● **What is required**: When the line containing "Where should I click to: Enable" is found in the data below, copy it and each line after it through the line containing "Task: Click the Odisha", exactly and with no others.

● **Dataset records**:
◇ ◇ ◇ ◇
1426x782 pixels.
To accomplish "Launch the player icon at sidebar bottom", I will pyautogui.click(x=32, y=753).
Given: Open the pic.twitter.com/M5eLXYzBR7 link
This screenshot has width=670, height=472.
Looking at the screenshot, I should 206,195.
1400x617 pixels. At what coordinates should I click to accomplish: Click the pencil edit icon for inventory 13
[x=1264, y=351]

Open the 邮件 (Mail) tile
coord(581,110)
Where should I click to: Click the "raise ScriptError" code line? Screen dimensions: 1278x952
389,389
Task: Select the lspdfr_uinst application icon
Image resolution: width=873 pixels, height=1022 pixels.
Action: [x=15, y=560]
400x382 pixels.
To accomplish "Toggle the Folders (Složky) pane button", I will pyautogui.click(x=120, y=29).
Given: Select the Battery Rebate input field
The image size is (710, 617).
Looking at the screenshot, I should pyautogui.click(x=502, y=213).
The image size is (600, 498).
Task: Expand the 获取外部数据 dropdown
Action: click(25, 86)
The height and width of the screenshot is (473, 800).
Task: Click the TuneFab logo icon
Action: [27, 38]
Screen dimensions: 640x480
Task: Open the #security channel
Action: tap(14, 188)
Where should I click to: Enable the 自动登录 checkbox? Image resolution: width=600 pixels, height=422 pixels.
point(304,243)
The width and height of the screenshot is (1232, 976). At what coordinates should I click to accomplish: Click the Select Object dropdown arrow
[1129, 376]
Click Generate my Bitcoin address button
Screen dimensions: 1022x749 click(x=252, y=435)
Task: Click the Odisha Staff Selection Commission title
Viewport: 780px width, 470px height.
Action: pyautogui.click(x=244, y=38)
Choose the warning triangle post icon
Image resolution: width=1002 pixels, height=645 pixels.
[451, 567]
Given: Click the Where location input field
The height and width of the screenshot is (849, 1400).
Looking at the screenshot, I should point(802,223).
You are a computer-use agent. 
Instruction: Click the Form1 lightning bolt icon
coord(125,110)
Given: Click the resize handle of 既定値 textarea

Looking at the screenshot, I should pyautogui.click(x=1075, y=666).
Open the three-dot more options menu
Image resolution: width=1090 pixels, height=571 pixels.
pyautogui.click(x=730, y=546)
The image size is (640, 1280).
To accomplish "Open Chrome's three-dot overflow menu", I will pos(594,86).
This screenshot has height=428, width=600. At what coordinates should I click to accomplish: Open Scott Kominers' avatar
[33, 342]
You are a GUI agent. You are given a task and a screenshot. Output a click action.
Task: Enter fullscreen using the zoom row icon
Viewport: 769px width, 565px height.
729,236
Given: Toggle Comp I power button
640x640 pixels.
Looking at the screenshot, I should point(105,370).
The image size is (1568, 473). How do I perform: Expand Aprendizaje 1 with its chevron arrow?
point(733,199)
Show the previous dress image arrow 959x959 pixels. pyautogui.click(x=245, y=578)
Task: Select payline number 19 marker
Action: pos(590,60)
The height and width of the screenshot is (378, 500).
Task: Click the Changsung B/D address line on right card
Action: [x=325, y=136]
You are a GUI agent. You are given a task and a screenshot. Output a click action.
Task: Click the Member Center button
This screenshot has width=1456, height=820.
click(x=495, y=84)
◇ ◇ ◇ ◇
● **The answer**:
Where should I click to: Enable the 自动登录 checkbox? Image resolution: width=600 pixels, height=422 pixels.
point(304,243)
The width and height of the screenshot is (1232, 976). At what coordinates should I click to accomplish: Click the Select Object dropdown arrow
[1129, 376]
Click Generate my Bitcoin address button
Screen dimensions: 1022x749 click(x=252, y=435)
Task: Click the Odisha Staff Selection Commission title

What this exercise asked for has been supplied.